What is a Registered Education Savings Plan (RESP)?

RESP

A Registered Education Savings Plan is a tax-privileged investment account, set up to fund someone’s post-secondary education. An RESP allows you to invest and earn interest tax-free while also receiving contributions from the government. When the beneficiary enrolls in a recognized post-secondary institution such as a univeristy, college, or trade school, they can retrieve the RESP.

After the money is withdrawn, it is considered taxable income belonging to the beneficiary. However, because the beneficiary is a student and probably not earning other income, their overall income is often low enough that no tax will be paid on it.

This all makes the RESP a very powerful financial tool that can be leveraged to wisely plan for you and your child's future. To calculate approximately how much money an RESP account can save, you can visit our RESP calculator.

An RESP will involve 3 parties:


  • The beneficiary. This is the person who recieves the funds to help them attend higher education.
  • The subscriber. This is the sponsor(s) who funds RESP. It is often a family member of the beneficiary, but can be an outside party.
  • The financial institution. This is the organization which holds the RESP, helps invest it, and eventually releases it.
  • How Does the Government Support the RESP?

    Saving on taxes

    The first method the government uses to to encourage investment in an RESP is through various tax incentives. While the money is within the RESP, you will probably have a variety of options on how to invest it. You can allocate it into mutual funds, ETFs, GICs, stocks, bonds, or a combination of the above and any capital gains which you make will not be taxed. This is a significant advantage over traditional trading accounts, where you must pay income taxes on half of the capital gains that you have made over that year. Additionally, when the beneficiary decides to withdraw the money from the account when they attend higher education, the money withdrawn is considered their own income. This is advantageous because of the students’ low income from other sources, which means that many students can eliminate the need to pay tax altogether, or else only have to pay a small amount.

    One common misconception is that you get a tax deduction for the amount of money that you invest into an RESP. You will not recieve a tax deduction for any money invested.

    RESP incentives

    Canada Education Savings Grant (CESG)

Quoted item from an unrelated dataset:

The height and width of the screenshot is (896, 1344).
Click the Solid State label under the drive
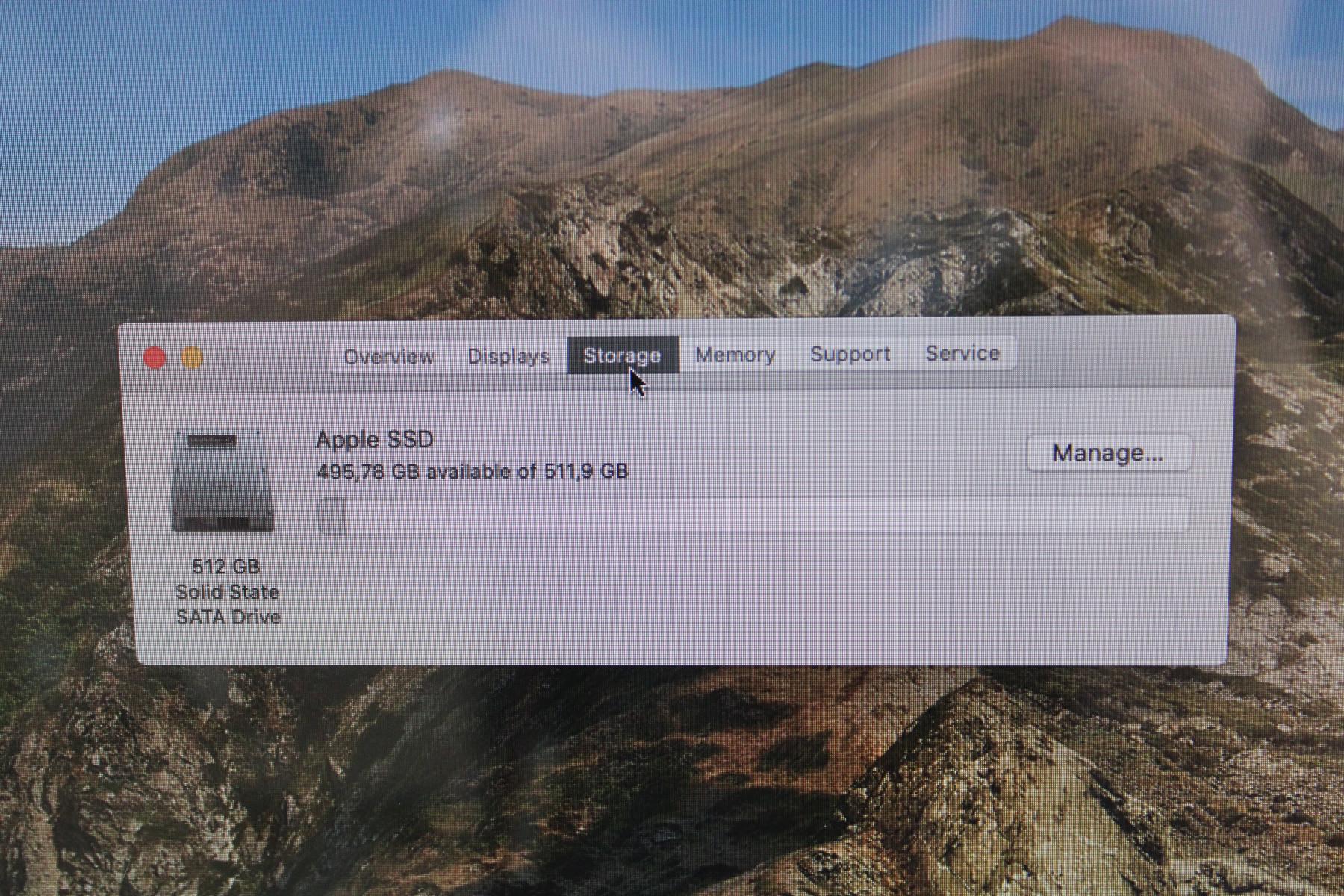[x=228, y=592]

    Another method the government uses to incentivize investment in RESPs is through the Canada Education Savings Grant program. This program adds up to 20% of the annual contribution into the RESP. The yearly limit that the government will provide is $500, which means that you should aim to deposit $2500 into the RESP every year to receive the full CESG amount for that year.

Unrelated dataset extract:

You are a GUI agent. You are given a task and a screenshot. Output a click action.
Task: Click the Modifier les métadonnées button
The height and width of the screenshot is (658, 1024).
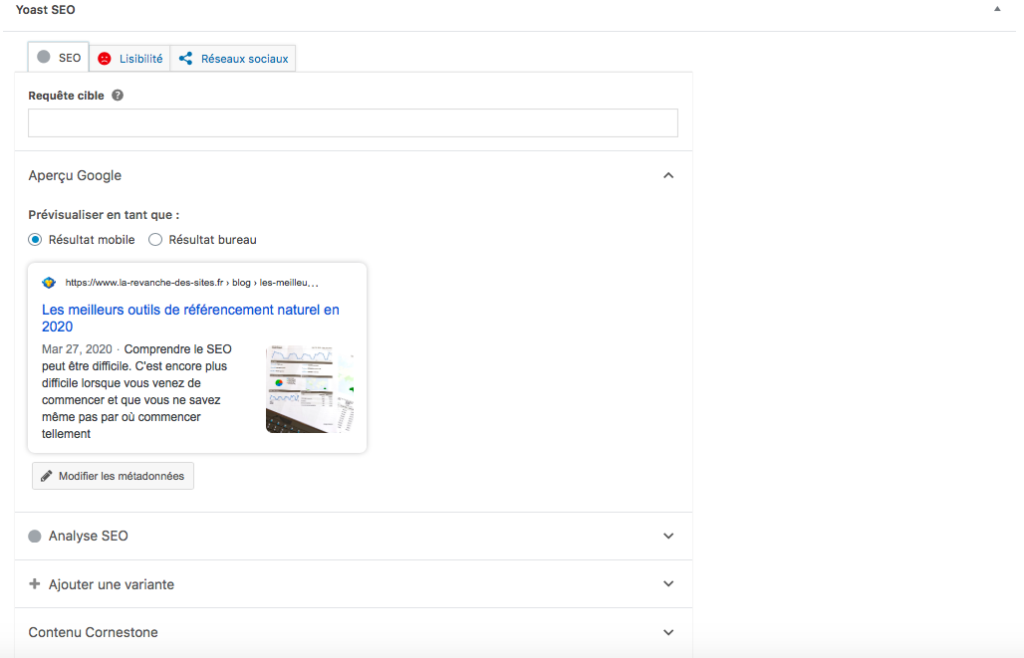tap(113, 476)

    The government can give additional CESG depending on your family income. A family income of less than $49,020 attracts an extra 20% pay-out from the government on the first $500 contributed and a family income of between $49,020 and $98,040 attracts an extra 10% grant.

    However, families of all incomes have a lifetime grant limit total of $7,200 for one child. This means lower income families can contribute less and still receive more government aid money in their RESP, but not beyond the $7200 limit. Bear in mind that the exact family income brackets are determined year-to-year depending on inflation and other adjustment factors. One restriction of the CESG is that the beneficiary must be under 18 to receive it. Thus, it is best to start investing into an RESP early to reach the maximum allowable amount of $7,200.

    Family IncomeCESG on first $500 contributionCESG on full $2500 contribution
    Less than $49,020$200$600
    Between $49,020 and $98,040$150$550
    More than $98,040$100$500

    Canada Learning Bond (CLB)

    Canada Learning Bonds are another government incentive for investment into RESP accounts. They are specifically directed towards encouraging lower-income families to begin to invest in their RESPs. This money is deposited into the child’s RESP directly, initially only $500 for the first year followed by an additional $100 every year after for up to 15 years until the limit of $2000 is reached. The exact income threshold to qualify for CLB is dependent on the number of children within the family. For a family with one child, the family qualifies if their annual income is less than or equal to $49,020. Note that the thresholds may also change year-to-year due to inflation and other adjustment factors. Additionally, the child in question must be born during or after 2004.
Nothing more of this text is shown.